I feel I should point out that Baron-Cohen has used this Empathizer-Systemizer paradigm as the basis for somewhat more credible research. It's detailed further down in this article. He's done some work with very young babies, 12-month-olds and newborns, who demonstrate differences in their patterns of attention based on their gender. I haven't investigated this research too much, but it seems to present more plausible evidence for his case than the other test.

Baron-Cohen does acknowledge the impact of society on sex roles, but he dismisses these arguments against his work with a hand-wave. He is merely trying to show that some biological differences exist, he argues, and he makes no claim as to how much biology accounts for perceived sex differences. Therefore: He accepts all claims of culture-derived sex differences. He'd be willing to acknowledge that 99.999% of sex differences come from culture. He's merely trying to show that some small amount, perhaps .001%, comes from biology.

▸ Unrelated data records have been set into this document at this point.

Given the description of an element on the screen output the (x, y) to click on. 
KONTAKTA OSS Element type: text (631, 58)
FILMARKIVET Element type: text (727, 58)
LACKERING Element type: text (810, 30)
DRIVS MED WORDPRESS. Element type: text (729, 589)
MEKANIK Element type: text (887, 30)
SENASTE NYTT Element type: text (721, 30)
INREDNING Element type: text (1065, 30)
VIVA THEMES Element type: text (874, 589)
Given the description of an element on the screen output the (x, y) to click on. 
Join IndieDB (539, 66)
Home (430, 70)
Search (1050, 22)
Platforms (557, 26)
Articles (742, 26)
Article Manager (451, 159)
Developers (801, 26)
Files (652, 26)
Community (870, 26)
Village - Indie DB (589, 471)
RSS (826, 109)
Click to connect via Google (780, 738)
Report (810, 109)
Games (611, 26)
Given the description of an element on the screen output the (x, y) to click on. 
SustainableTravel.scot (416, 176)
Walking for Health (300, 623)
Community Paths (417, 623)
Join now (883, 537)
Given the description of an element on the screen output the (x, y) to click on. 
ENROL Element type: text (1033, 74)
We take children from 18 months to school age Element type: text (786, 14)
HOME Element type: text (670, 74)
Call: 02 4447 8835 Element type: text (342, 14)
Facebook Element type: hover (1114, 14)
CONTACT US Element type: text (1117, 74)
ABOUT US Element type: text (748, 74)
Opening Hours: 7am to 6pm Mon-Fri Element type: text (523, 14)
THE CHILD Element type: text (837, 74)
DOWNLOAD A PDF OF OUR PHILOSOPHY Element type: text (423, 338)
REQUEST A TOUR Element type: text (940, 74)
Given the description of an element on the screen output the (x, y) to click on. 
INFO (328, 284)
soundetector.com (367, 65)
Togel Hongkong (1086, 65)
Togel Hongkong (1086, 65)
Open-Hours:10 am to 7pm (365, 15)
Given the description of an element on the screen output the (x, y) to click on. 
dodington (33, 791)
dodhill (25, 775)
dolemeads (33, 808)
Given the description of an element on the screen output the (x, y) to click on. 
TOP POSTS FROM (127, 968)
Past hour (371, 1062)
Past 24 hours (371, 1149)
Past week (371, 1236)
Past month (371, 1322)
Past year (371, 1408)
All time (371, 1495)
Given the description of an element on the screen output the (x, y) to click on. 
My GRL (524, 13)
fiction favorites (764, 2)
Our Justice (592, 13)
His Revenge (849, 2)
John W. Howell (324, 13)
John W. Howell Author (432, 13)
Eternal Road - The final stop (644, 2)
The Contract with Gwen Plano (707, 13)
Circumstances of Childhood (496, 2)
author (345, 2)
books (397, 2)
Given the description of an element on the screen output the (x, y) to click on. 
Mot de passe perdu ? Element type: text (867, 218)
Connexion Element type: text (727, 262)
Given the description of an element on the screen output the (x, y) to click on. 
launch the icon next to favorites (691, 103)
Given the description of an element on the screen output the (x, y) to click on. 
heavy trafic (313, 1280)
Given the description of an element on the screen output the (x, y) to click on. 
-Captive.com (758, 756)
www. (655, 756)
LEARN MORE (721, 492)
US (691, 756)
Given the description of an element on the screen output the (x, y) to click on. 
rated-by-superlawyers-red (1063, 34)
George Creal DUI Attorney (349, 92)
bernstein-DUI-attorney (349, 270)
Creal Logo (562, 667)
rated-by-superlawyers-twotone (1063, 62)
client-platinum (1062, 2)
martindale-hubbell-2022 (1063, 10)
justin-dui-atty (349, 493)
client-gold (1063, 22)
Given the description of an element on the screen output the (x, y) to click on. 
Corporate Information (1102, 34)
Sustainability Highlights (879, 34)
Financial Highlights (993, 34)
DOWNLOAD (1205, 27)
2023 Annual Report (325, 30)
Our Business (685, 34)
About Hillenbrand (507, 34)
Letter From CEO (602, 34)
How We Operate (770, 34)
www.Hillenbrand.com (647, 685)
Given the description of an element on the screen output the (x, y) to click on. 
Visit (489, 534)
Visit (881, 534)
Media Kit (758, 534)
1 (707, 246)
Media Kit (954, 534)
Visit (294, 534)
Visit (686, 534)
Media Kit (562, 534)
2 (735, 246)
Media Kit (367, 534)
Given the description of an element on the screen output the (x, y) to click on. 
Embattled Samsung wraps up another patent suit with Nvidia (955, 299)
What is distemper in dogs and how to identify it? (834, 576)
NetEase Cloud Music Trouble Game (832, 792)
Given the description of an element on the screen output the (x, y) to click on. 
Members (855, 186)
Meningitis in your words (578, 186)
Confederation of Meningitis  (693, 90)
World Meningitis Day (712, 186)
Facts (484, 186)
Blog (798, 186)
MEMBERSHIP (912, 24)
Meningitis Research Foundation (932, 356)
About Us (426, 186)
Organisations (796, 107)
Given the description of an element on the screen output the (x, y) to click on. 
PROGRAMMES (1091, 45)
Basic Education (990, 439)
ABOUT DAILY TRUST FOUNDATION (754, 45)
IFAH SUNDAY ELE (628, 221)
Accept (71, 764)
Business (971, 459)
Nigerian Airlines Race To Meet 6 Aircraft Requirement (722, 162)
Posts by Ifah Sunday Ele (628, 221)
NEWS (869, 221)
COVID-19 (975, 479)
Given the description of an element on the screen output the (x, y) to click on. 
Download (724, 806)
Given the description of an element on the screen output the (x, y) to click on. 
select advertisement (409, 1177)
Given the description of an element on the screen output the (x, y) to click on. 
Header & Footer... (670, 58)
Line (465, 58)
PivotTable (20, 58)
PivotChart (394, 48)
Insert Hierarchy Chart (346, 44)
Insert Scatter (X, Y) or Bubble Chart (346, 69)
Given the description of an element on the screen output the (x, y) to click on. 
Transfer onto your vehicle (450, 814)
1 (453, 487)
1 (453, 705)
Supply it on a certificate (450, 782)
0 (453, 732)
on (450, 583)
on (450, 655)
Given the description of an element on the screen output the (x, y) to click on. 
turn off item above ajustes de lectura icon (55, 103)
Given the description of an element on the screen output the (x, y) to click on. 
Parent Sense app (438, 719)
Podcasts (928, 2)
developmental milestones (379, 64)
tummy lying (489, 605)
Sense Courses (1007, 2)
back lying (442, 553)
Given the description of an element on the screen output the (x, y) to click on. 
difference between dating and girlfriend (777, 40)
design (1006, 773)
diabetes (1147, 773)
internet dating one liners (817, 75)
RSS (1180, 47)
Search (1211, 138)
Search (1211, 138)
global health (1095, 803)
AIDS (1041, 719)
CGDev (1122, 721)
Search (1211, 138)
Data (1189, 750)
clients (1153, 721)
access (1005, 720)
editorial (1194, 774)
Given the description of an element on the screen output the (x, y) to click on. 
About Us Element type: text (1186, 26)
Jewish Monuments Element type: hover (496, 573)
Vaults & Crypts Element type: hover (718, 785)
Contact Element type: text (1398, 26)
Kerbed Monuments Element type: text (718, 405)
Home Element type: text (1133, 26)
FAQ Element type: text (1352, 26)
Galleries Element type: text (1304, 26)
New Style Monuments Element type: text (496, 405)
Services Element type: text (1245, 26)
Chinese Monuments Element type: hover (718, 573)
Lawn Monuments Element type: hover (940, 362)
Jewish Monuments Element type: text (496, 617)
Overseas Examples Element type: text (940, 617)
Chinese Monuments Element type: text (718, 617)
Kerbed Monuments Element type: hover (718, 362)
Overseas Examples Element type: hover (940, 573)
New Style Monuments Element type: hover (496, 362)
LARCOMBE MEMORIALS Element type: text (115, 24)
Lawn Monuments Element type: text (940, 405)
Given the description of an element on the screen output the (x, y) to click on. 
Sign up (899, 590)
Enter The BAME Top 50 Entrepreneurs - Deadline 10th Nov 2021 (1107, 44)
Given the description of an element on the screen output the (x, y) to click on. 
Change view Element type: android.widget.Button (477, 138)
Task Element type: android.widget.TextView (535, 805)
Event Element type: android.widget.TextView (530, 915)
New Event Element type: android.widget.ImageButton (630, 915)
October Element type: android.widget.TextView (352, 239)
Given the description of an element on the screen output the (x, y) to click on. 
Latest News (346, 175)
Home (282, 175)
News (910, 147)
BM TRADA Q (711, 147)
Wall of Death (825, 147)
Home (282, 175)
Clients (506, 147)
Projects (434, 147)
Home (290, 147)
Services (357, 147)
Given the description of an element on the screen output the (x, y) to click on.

I feel he makes this defense in bad faith. He writes popular books aimed at non-expert audiences trying to explain that sex differences are based in biology. He writes articles that start with discussions of all the differences in sex roles today, then segues into why biology accounts for sex differences. To a broad audience he implies that biology is the reason men and women behave differently. Then, when confronted by an expert, he concedes and backs off. "I didn't REALLY say that, you didn't parse my language closely enough. If you look carefully, I never said that biology was the only thing." Then he goes back to writing books for non-experts about the biological roots of sex differences.

Some of you may have noticed that I've been using the word "sex" to describe behavioral differences that are generally referred to by the term "gender." This use was intentional. Baron-Cohen is rather disdainful of the use of the term gender. He feels it's being used in place of the word "sex" when it shouldn't be. The segment of that article on the term gender is illustrative of what's maddening about Baron-Cohen: he treats the concept of malleable gender as worthy of disdain. He mocks it as a uniquely American rags-to-riches I-can-be-whatever-I-want-to-be thing. He thus implies that gender is pre-determined, set in stone at birth (probably by biology). But he never actually says it.

This, I think, is what annoys me about Baron-Cohen. He espouses beliefs he knows to be somewhat controversial in the field. Perhaps they're right, and perhaps not. But he has become an expert at making seemingly-strong claims about his findings in public that are delicately phrased such that, when confronted, he can weasel out of them, then afterwards go back to making further disingenuously strong claims to the public. If you're going to make yourself a public figure based on your controversial views, have the (you'll excuse the gendered term) balls to make your argument and fight for it.

Having said all this, I'd be interested in how my readers come out on Baron-Cohen's exes. I, apparently, have a Balanced Brain, because I am emotionally bankrupt and utterly un-systematic in my thinking. What're all your results?